And he was not a nice guy.
Television, with its Mister Rogers idea of what a writer should be, has taught
an entire generation of jelly brains to believe that authors should be sweet,
kindly, polite and, most importantly, politically correct.
Bukowski was none of the above.
As his girlfriend said in terms
he would have endorsed, "He didn't like people.'' Most serious authors don't.
Socializing, with the kind of fawning literary hangers on who circle famous
poets like the sharks of boredom, is death to a writer. These people want to
ask inane questions about how the great author writes when all the great author
wants is to be left alone to write. Or perhaps to howl at the moon or stare at
the ceiling while waiting for the wild dogs of inspiration to arrive.

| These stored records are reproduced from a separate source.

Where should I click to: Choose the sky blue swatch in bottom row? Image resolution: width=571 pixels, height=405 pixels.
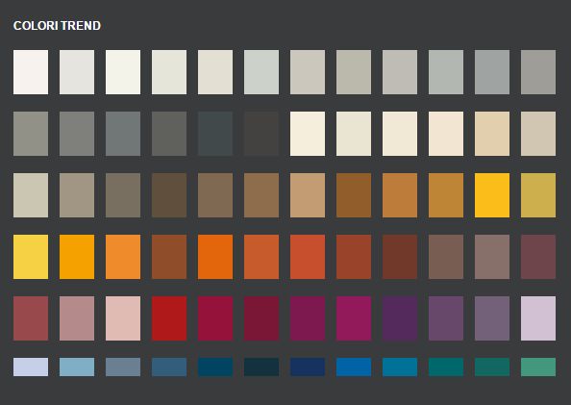click(77, 367)
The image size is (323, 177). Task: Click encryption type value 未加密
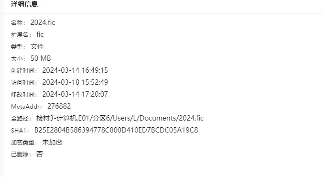tap(52, 142)
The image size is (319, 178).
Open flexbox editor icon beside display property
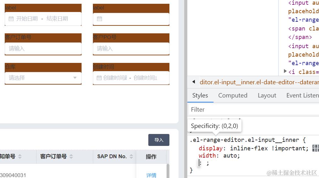tap(315, 148)

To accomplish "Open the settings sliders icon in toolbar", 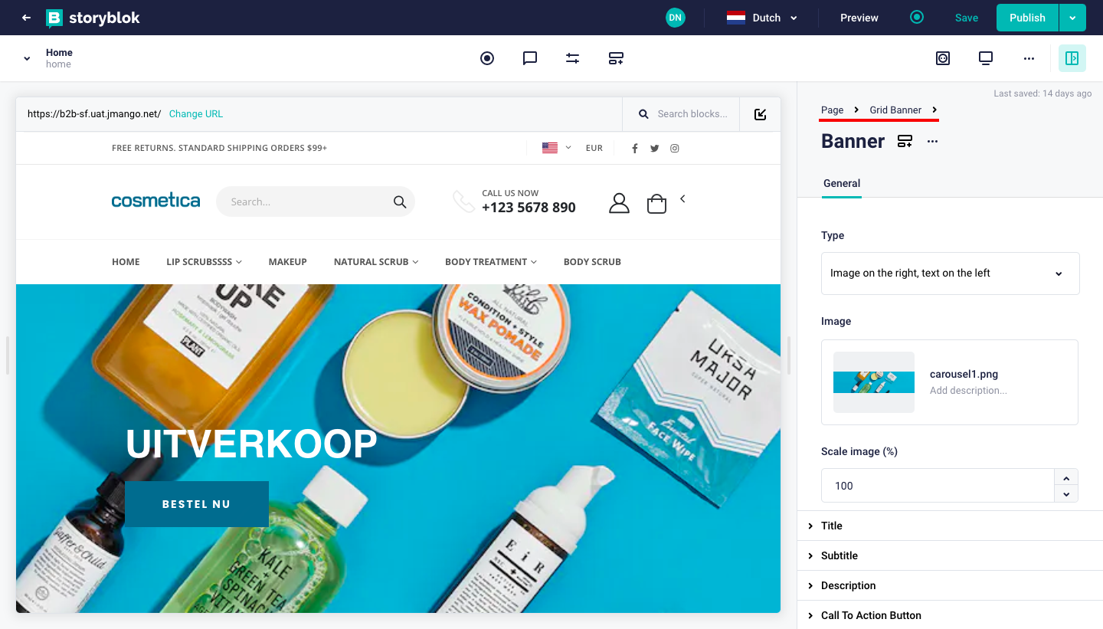I will [573, 58].
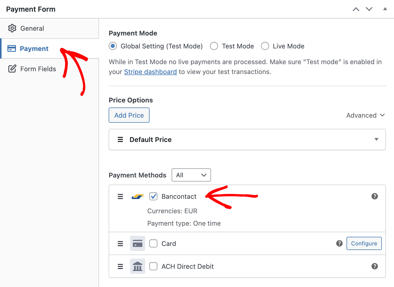Click the drag handle next to Bancontact
394x287 pixels.
tap(120, 196)
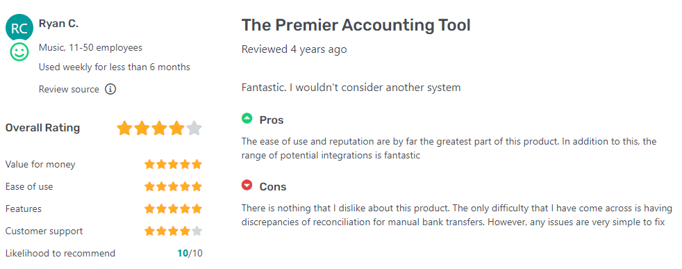Screen dimensions: 682x269
Task: Open the Review source info icon
Action: pyautogui.click(x=110, y=89)
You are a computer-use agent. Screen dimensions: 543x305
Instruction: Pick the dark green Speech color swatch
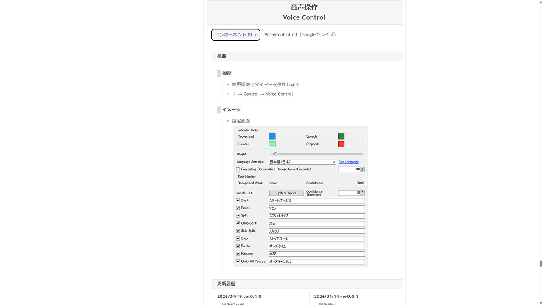(341, 136)
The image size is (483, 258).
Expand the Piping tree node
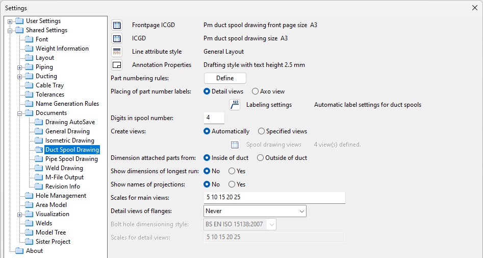(x=20, y=67)
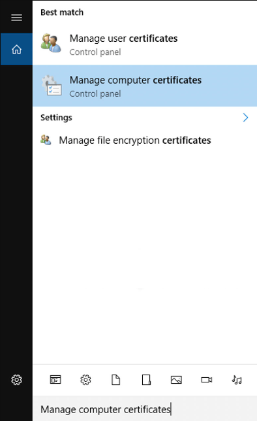Expand the Settings category chevron arrow

pyautogui.click(x=245, y=118)
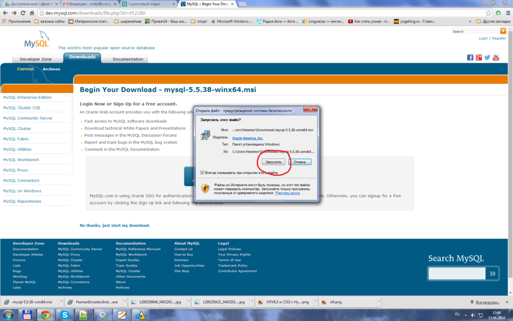The image size is (513, 321).
Task: Select the Archives submenu item
Action: pyautogui.click(x=52, y=69)
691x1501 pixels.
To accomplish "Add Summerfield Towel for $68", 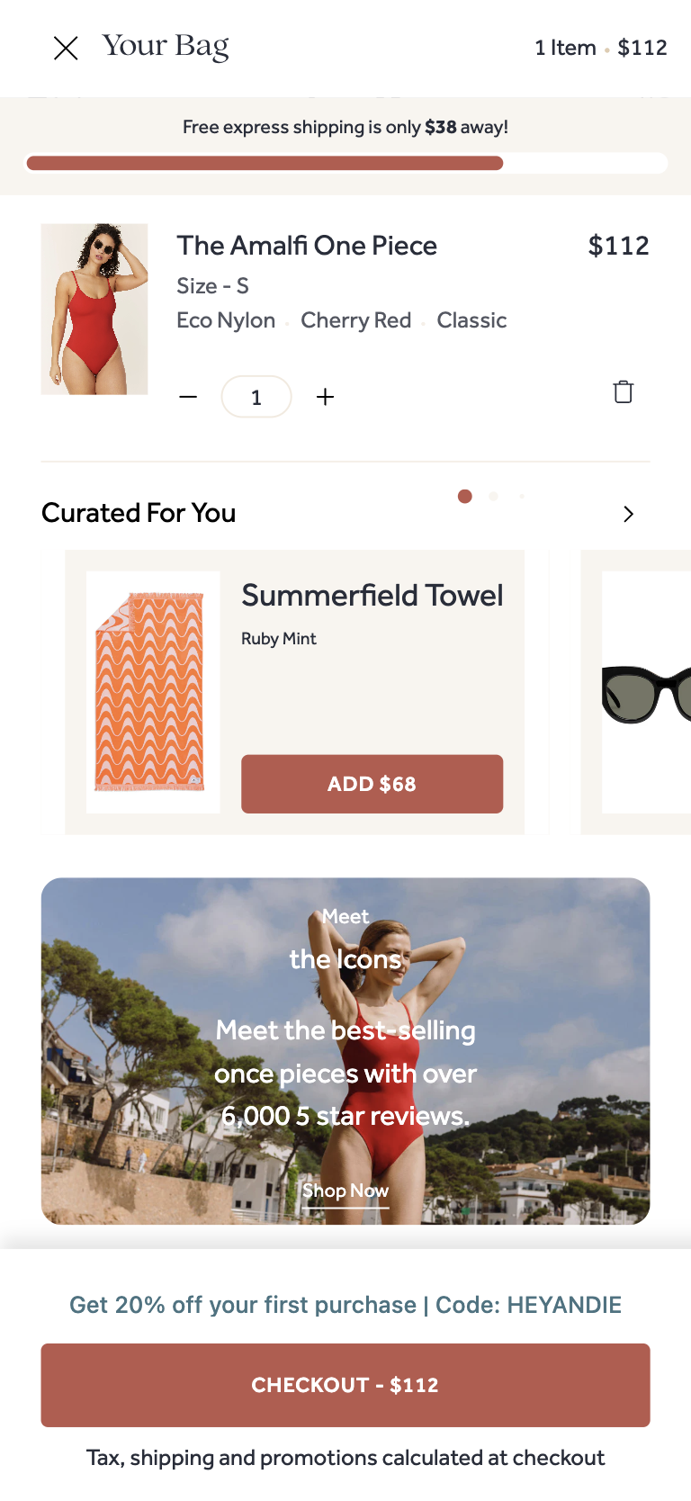I will (x=372, y=784).
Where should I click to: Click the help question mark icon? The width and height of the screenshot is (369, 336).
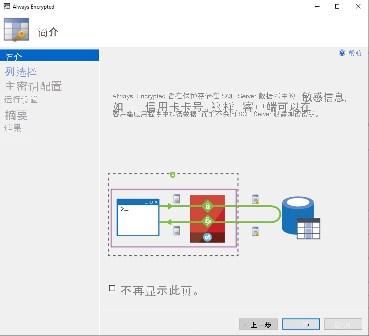tap(342, 53)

Anyway, an author doesn't want to
have tea with the gentle readers of The
Atlantic Monthly.
In Bukowski's case, he'd probably
rather be pounding on typewriter keys, doing the only thing a real writer is
really good at.
"If I die,'' he once told an
interviewer, "I hope I go with my head on that typewriter. It's my
battlefield.''
For a dirty old man who learned
his life lessons in skid row bars, Bukowski was as prolific as any literary
lion who ever grazed on the tenured lawns of academe. He published 32 books
containing selections of his 1,000 poems, five collections of short stories and
six novels. More than two million of his books are in print.

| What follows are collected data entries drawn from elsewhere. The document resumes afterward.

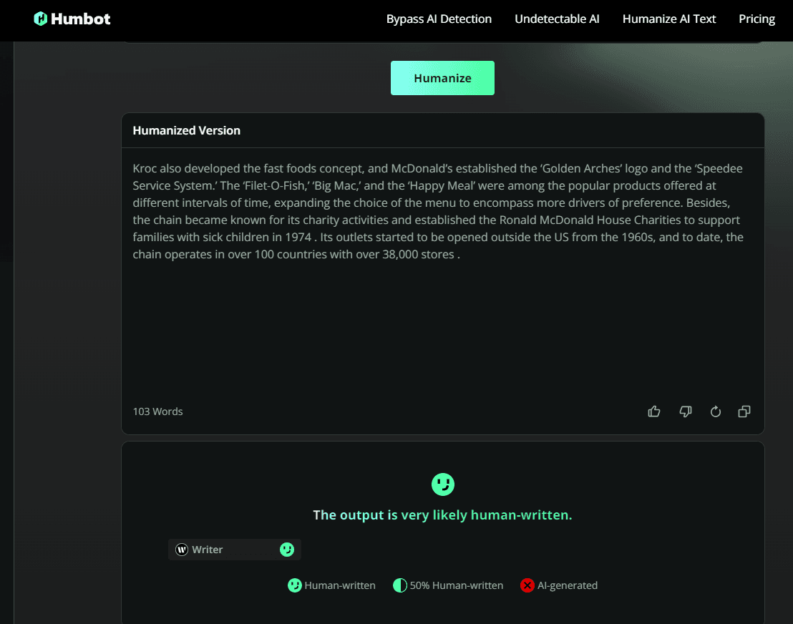The width and height of the screenshot is (793, 624).
Task: Click the large smiley result icon
Action: coord(443,484)
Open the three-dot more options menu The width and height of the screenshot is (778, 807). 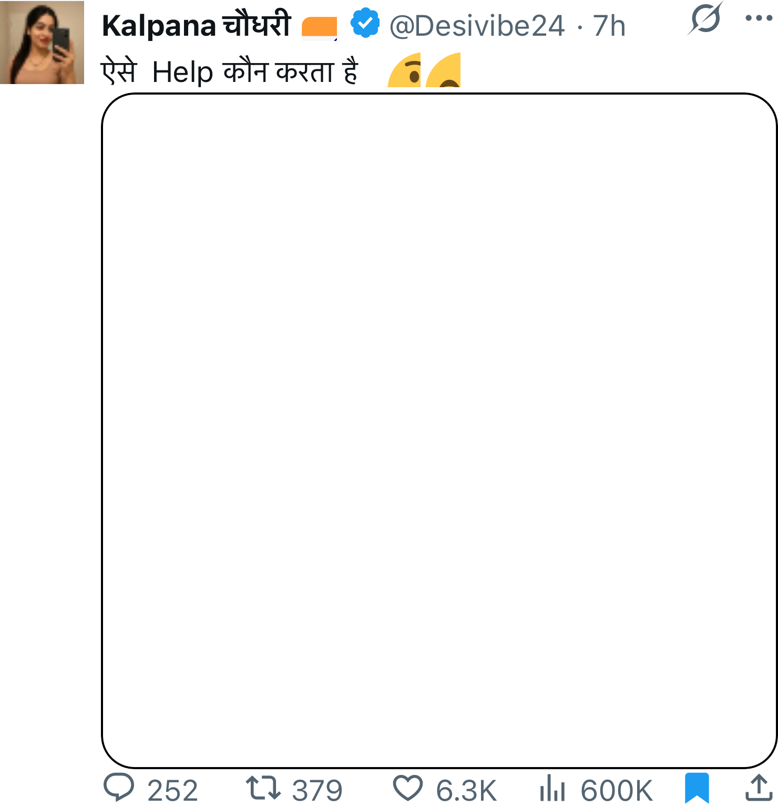point(759,18)
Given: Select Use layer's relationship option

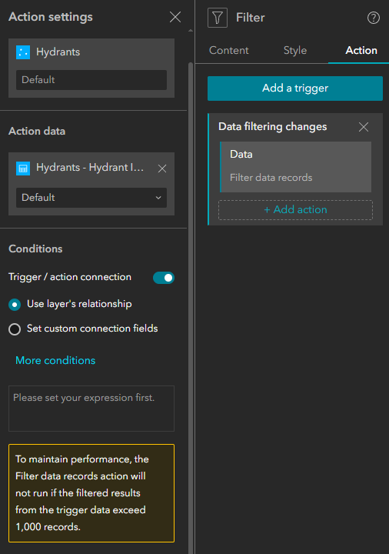Looking at the screenshot, I should click(15, 305).
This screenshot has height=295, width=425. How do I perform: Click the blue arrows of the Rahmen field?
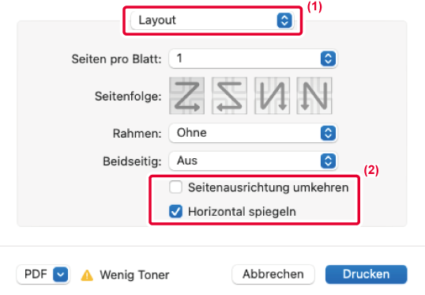pos(329,133)
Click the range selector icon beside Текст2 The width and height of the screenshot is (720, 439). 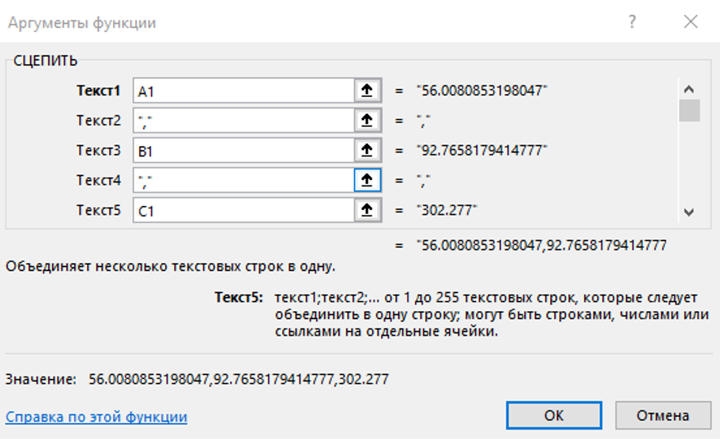[366, 121]
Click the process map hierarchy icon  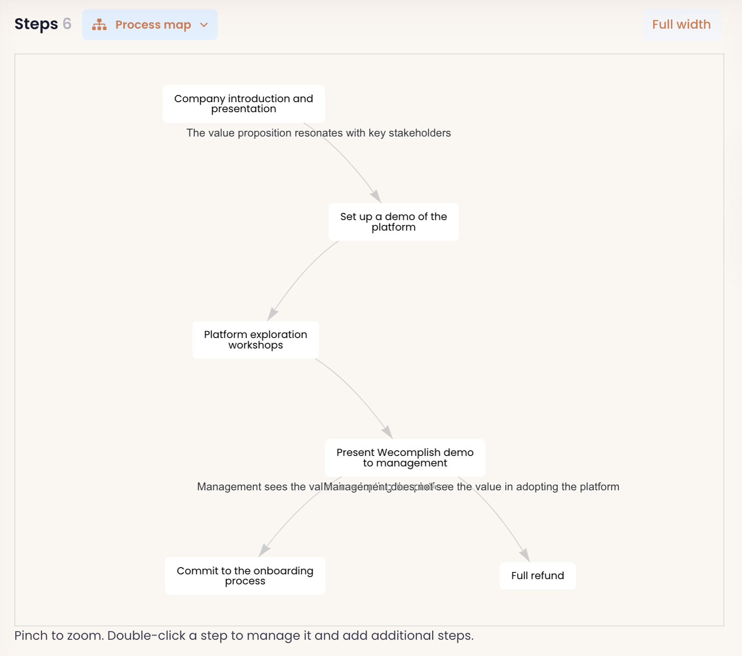[x=99, y=25]
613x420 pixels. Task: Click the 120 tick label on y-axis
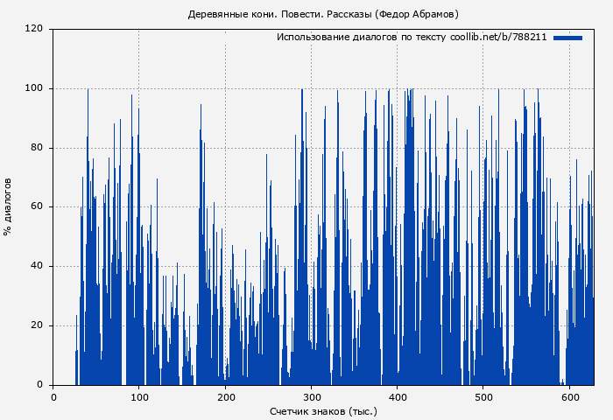[x=34, y=29]
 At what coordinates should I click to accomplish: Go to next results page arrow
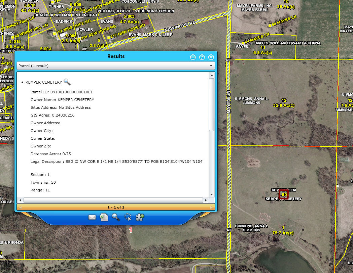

Pretty good for a guy who lived
the low life and who never had a job more prestigious than mail sorter at the
downtown L.A. post office.
And why did all of those readers
buy the books of this skid row bum?
I'm not sure. I only know why I
bought them and read them and loved them.
Charles Bukowski wrote about the
Los Angeles I was born in, grew up in and lived in most of my life. It was not
the picture postcard Disney version that tourists are fed. It was not the
superficial "let's do lunch"' world of Beverly Hills.
Bukowski didn't create yet
another one-dimensional movie poster of Los Angeles.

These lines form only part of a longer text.